Congratulations to Ed Robbins, Research Associate in the School of Computing, who has recently passed his PhD viva, with minor corrections. His PhD thesis was entitled ‘Solvers for Type Recovery and Decompilation of Binaries’.
The thesis made the case that powerful boolean satisfiability, Satisfiability Modulo Theory and Constraint Handling Rules solvers are perfectly suited to developing reverse engineering tools.
——————————————————————————–
Abstract
The last decade has seen the rise of powerful boolean satisfiability (SAT), Satisfiability Modulo Theory (SMT) and Constraint Handling Rules (CHR) solvers, that are able to solve a range of computationally hard problems. This thesis makes the case that these solvers are perfectly suited to developing principled, accurate and scalable reverse engineering tools.
It is first shown that type recovery can be formulated as SMT over a new theory, that of rational tree unification, and a solver straightforwardly implemented in Prolog by utilising reification. This approach is also shown to be well suited to implementation of fast and succinct (in terms of lines of code) SMT solvers for other theories, in particular Linear Real Arithmetic (LRA) and Integer Difference Logic (IDL). A framework for SMT solving in Prolog is constructed, and the solvers benchmarked. The IDL solver in particular performs very competitively.

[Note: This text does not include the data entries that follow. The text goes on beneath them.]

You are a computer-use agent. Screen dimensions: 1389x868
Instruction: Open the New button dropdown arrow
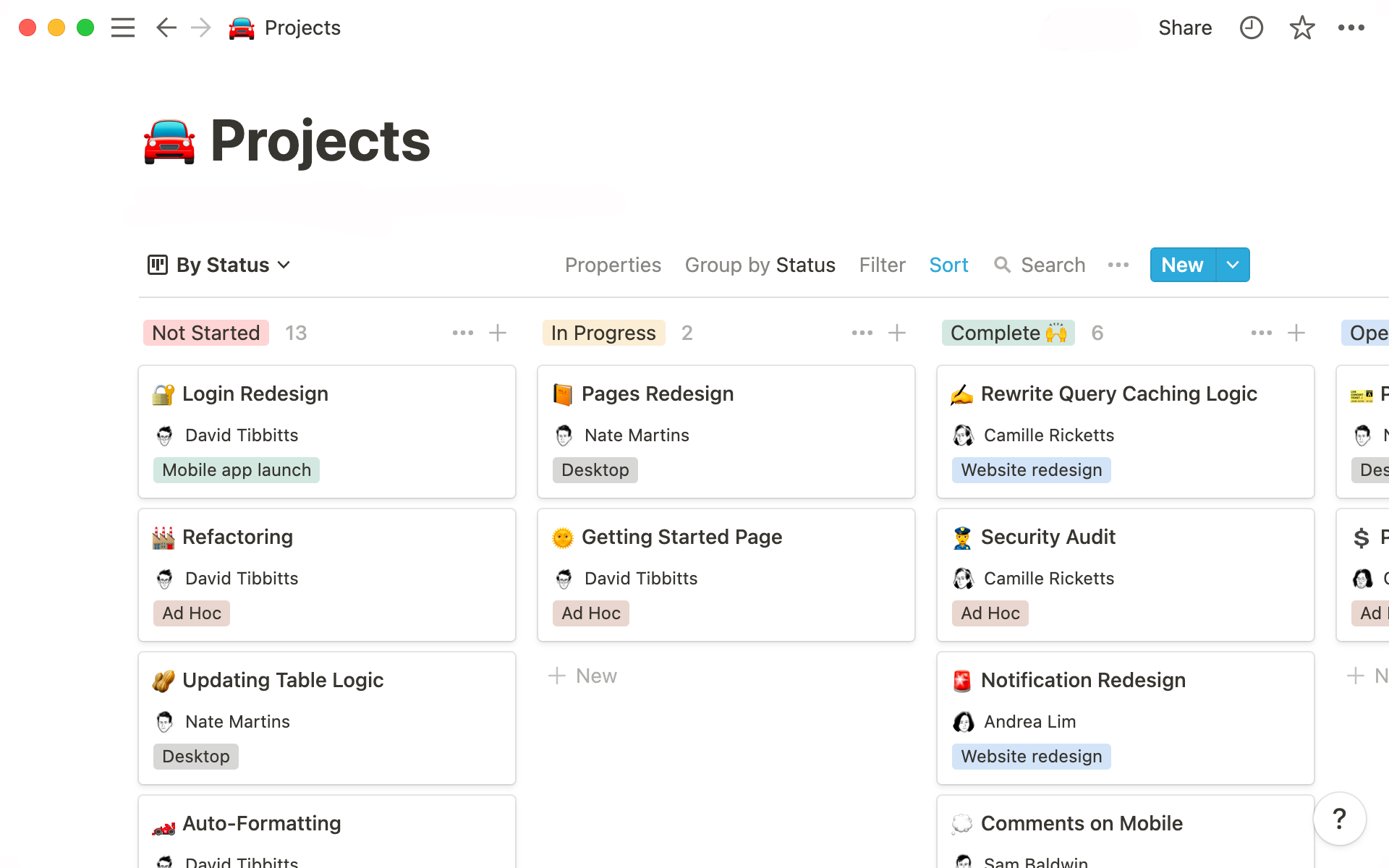click(x=1233, y=265)
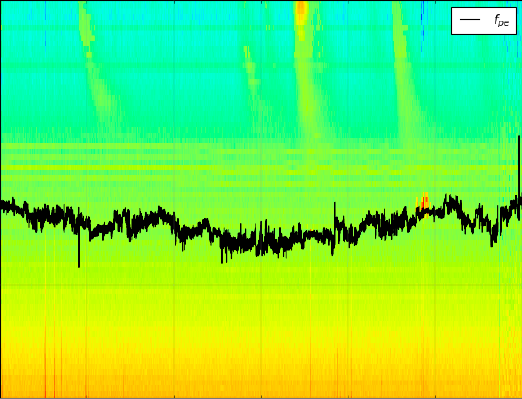Screen dimensions: 522x399
Task: Click the lowest dip of trace near center
Action: point(222,253)
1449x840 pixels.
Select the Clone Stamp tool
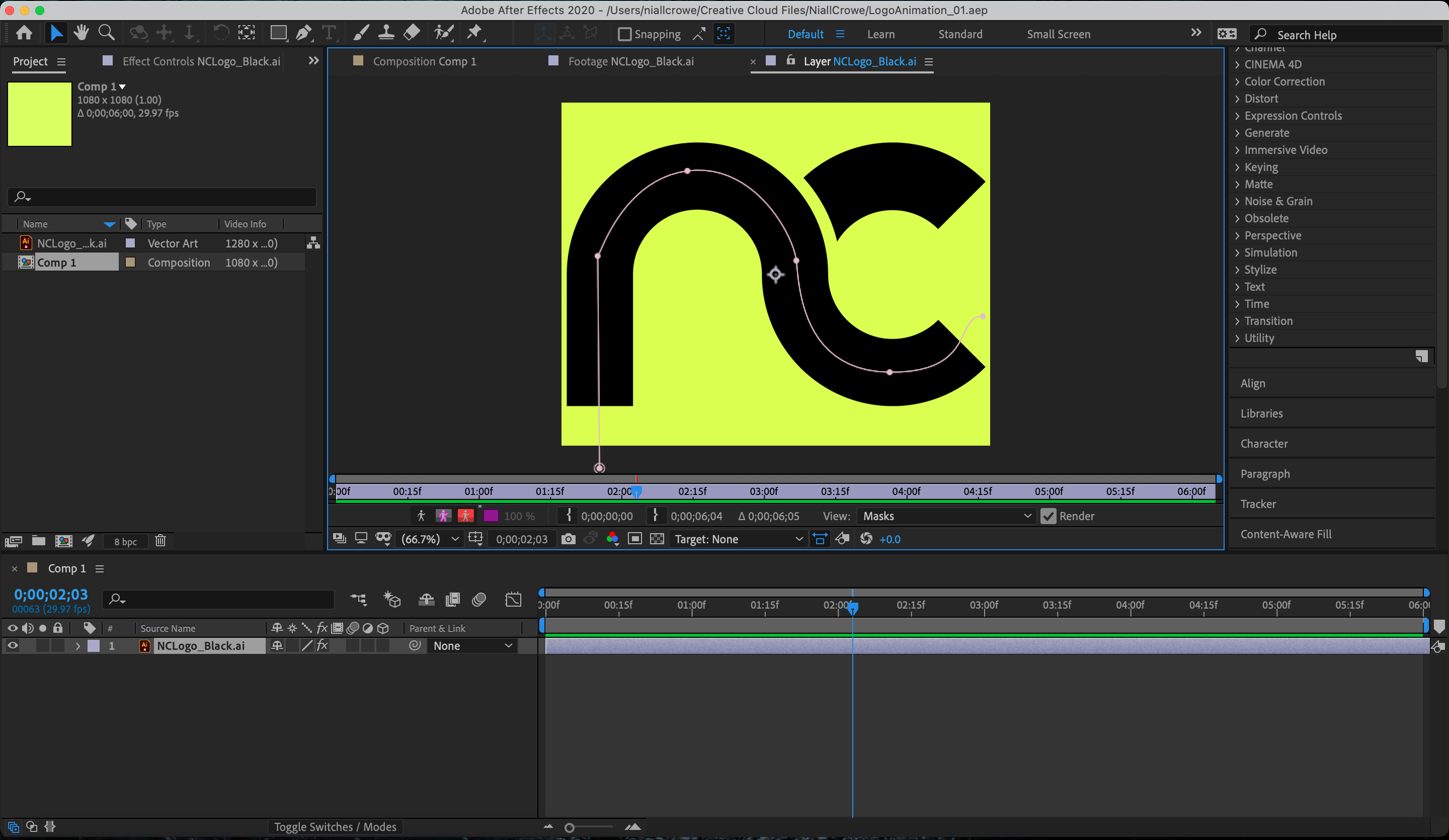[x=386, y=33]
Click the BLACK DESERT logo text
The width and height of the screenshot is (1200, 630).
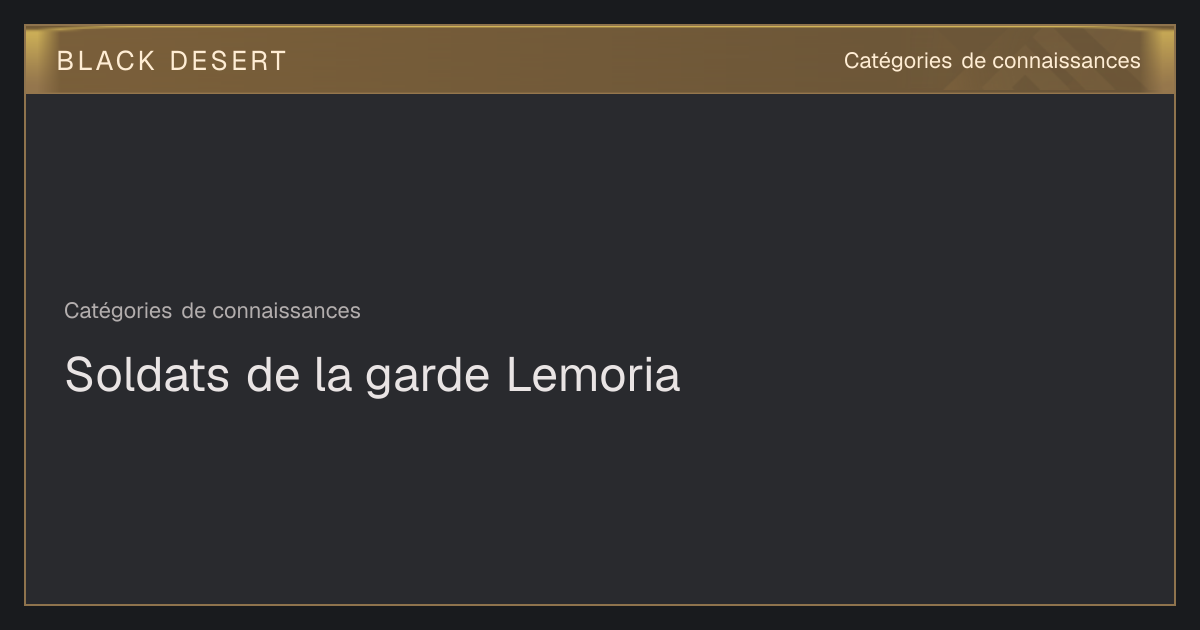coord(171,61)
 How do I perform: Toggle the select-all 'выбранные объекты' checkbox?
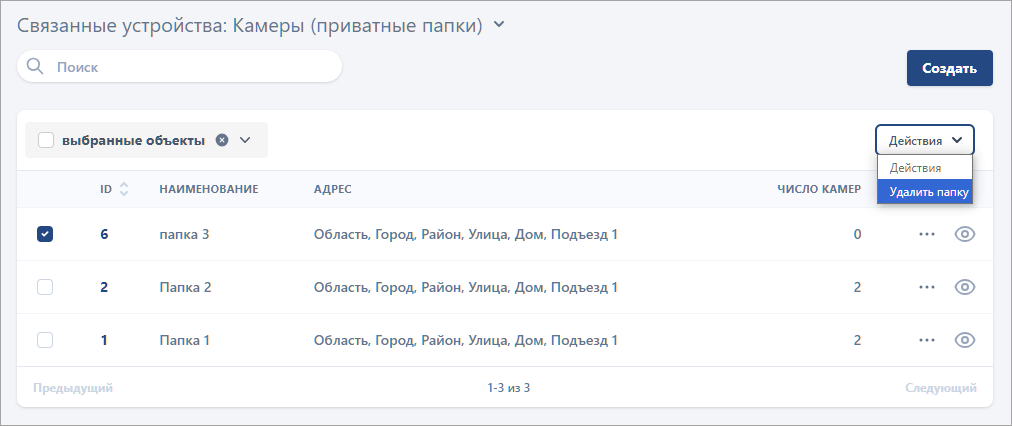point(46,140)
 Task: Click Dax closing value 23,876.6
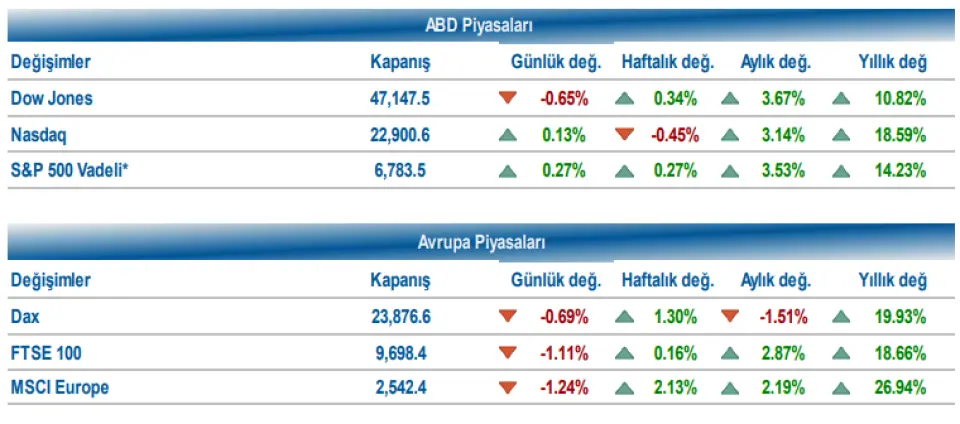click(400, 316)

Previous type reconstruction systems have relied entirely on empirical evaluation of the correctness of recovered types, by comparing against those found in the source code. The next part of this thesis focuses on overcoming this limitation by designing a type recovery system that in some sense guarantees correctness of recovered types. Like decompilation of binary code, type recovery from binaries is a one-to-many mapping. In type reconstruction this mapping is parameterised by a high level type system that dictates the possible recoverable types. To prove correctness of recovered types a decompiler was designed, for which type consistency dictates which of many possible decompilations is chosen for each machine instruction. Thus type recovery in fact generates a decompiled program, called a witness. By proving that the witness preserves the semantics of the binary, a strong correspondence between the recovered types and the binary is provided. However, relevance of both the witness and the types can only be ensured if the target language is itself type safe. Therefore a type-safe dialect of C, MinC (Minimal C), was designed. For simplicity, the machine language is an abstraction of x86, MinX. The decompilation is defined as an incomplete relation between MinX and MinC, with satisfying witness programs found using a CHR based solver. The system is evaluated against twenty programs that manipulate data structures.
The final piece of work in the thesis concerns optimisations for the principal operation of the octagon abstract domain. Octagons are closely related to integer differences, and concern linear inequalities of the form +/- x +/- y =< C, where x and y are variables and c is a constant. The primary operation of the domain is closure, which, given a set of octagonal constraints, makes all entailed constraints explicit. For example, given the constraints x – y =< c1 and y – z =< c2 closure will derive x – z =< c1 + c2. This is achieved by reusing the matrix representation normally used for differences alongside a modified shortest path algorithm. The thesis contributes by observing that the incremental operation of adding a single new constraint to an already closed system can only affect existing constraints in a limited number of ways. The correctness of the approach is proven, and experimental results provided that show that the new approach is almost an order of magnitude faster than existing algorithms.